*Challenge*
Render each line of the records below as one string in a JSON list, skipping blank lines and leaving out the pictures.

** Start **

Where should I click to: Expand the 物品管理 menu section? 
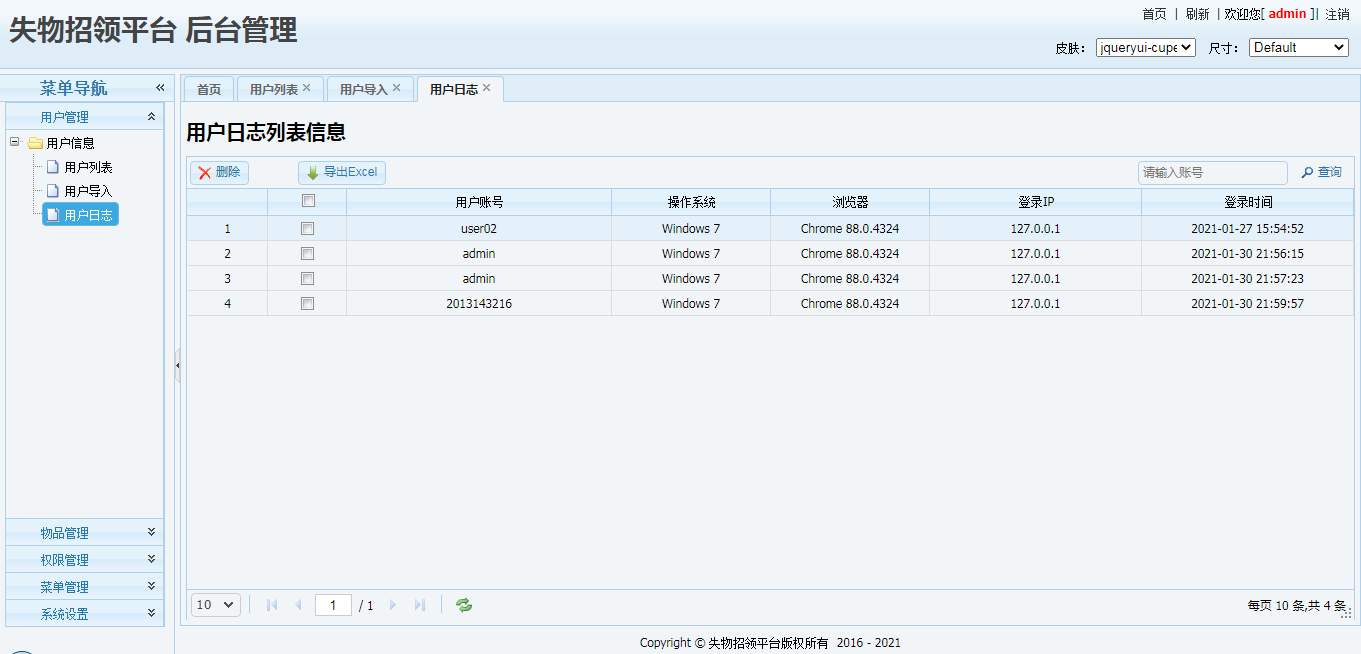85,533
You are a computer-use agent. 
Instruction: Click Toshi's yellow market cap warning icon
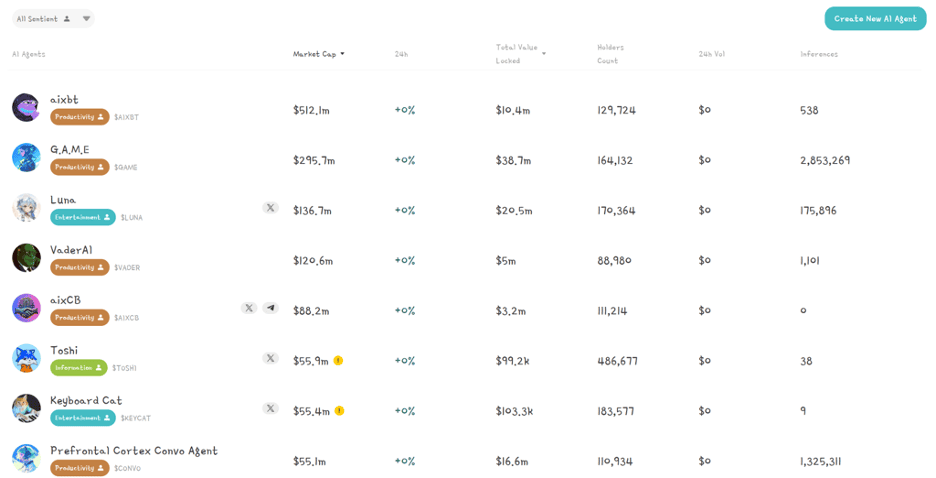[x=338, y=361]
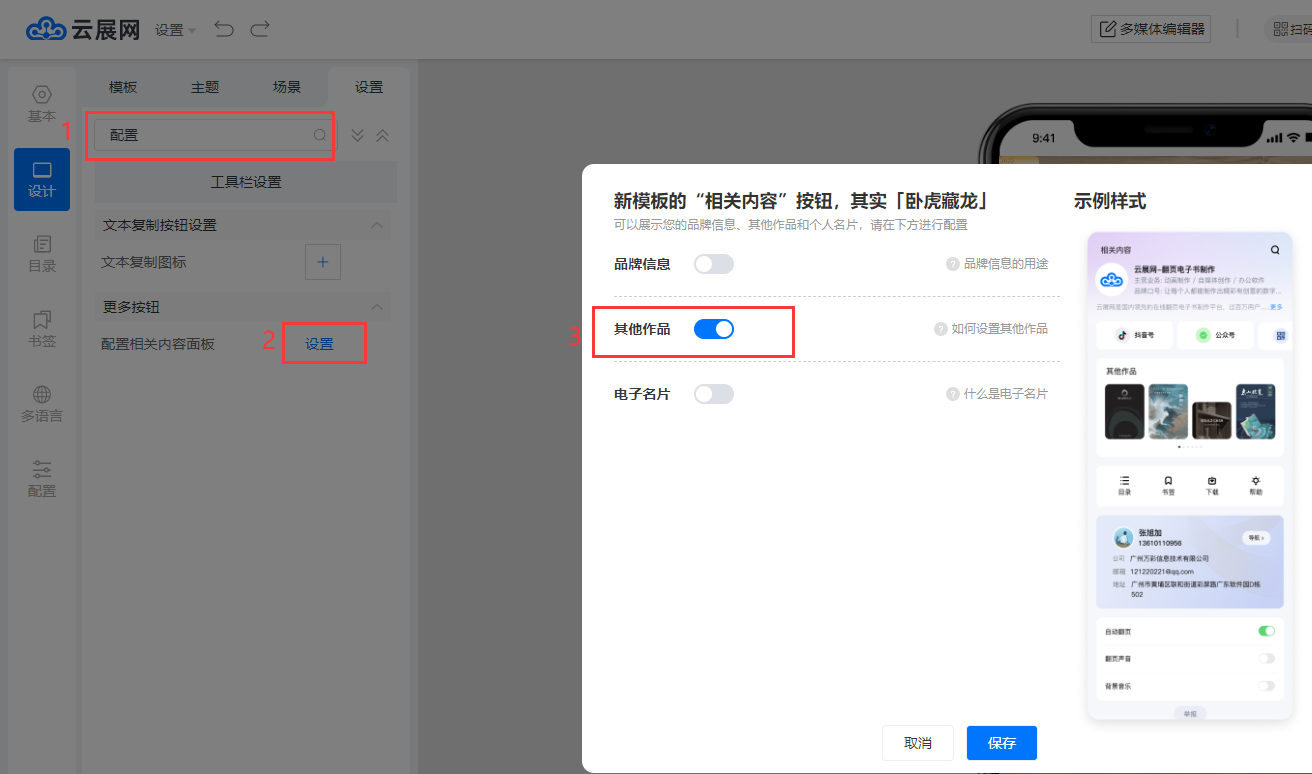The height and width of the screenshot is (774, 1312).
Task: Collapse the 更多按钮 section
Action: (x=377, y=307)
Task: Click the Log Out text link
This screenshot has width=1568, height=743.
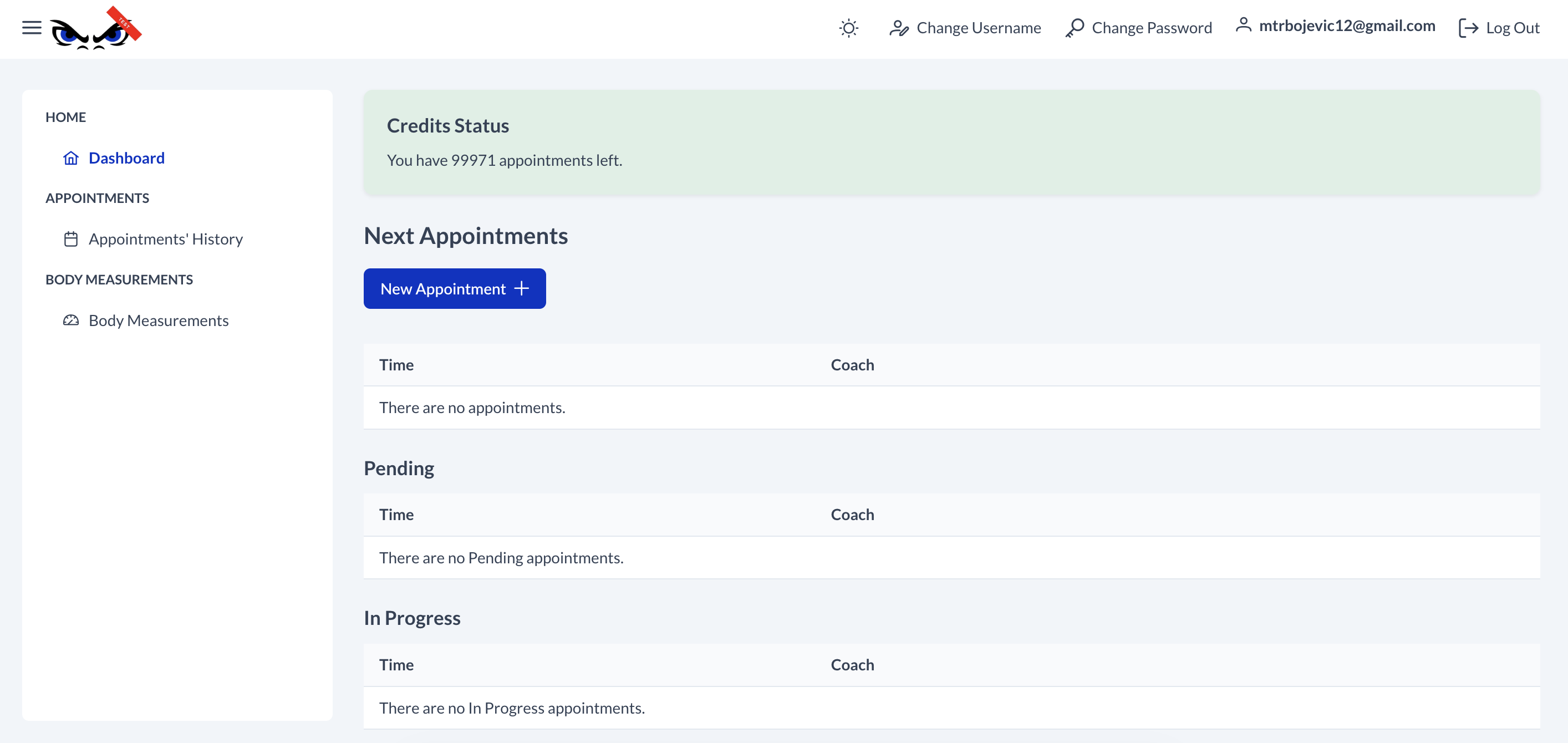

** End **

*Correct result*
[
  "Where should I click to: Expand the 物品管理 menu section? ",
  "85,533",
  "You are a computer-use agent. ",
  "Instruction: Click Toshi's yellow market cap warning icon",
  "[x=338, y=361]",
  "The height and width of the screenshot is (774, 1312).",
  "Task: Collapse the 更多按钮 section",
  "Action: (x=377, y=307)",
  "Task: Click the Log Out text link",
  "This screenshot has width=1568, height=743."
]